* [What the task asks]: Rewrite the entries from the line containing "Click the Office" through the end of the entries, changing "chevron" to "arrow" and leaving everything else as it is.

* [Word and item position data]:
________________________________________
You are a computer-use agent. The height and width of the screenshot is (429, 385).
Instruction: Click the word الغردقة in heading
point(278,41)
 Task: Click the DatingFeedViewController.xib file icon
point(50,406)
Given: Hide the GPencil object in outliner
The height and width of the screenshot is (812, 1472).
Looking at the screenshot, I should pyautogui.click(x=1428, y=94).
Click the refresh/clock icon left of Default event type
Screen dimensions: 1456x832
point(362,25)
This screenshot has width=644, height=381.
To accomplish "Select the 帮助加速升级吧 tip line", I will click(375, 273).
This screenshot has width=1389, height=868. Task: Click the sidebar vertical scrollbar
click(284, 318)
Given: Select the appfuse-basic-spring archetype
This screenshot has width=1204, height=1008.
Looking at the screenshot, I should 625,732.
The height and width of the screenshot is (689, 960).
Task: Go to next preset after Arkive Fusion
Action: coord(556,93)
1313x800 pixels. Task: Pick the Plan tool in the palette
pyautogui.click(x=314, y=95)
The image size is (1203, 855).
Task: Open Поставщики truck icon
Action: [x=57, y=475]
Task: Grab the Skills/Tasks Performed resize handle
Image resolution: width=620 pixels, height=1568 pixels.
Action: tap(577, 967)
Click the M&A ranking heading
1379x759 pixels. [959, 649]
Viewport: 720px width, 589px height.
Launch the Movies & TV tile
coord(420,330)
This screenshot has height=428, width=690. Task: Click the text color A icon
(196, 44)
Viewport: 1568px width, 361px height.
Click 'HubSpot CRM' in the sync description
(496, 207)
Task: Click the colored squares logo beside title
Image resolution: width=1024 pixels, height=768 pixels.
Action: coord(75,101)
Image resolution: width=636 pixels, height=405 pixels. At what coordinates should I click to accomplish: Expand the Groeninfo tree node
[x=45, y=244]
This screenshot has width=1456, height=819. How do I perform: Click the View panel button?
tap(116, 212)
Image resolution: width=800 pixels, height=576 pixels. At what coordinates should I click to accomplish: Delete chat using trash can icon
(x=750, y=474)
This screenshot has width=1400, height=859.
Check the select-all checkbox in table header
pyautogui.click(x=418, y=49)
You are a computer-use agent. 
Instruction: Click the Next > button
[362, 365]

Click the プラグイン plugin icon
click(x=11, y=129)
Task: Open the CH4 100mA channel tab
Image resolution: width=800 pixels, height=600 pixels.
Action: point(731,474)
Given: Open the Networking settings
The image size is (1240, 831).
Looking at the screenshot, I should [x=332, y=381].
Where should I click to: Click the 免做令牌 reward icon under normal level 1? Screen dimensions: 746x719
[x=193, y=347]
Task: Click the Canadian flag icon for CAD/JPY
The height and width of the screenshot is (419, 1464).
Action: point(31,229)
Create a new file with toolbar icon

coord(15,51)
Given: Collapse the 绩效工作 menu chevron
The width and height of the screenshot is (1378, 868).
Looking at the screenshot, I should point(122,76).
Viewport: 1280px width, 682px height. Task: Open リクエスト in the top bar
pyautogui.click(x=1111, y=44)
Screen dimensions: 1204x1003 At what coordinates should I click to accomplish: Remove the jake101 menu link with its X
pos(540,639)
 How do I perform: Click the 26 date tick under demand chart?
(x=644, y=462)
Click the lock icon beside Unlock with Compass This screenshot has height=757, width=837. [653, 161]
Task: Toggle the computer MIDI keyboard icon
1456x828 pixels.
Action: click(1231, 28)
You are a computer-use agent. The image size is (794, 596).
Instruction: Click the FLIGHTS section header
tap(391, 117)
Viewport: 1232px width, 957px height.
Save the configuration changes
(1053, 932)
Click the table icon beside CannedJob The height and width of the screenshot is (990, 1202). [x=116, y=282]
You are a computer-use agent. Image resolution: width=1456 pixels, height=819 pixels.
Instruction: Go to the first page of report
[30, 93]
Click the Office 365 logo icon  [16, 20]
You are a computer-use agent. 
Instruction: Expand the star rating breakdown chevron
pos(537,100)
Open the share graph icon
________________________________________
* [Result]:
Click the Office 365 logo icon  [16, 20]
You are a computer-use agent. 
Instruction: Expand the star rating breakdown arrow
pos(537,100)
Open the share graph icon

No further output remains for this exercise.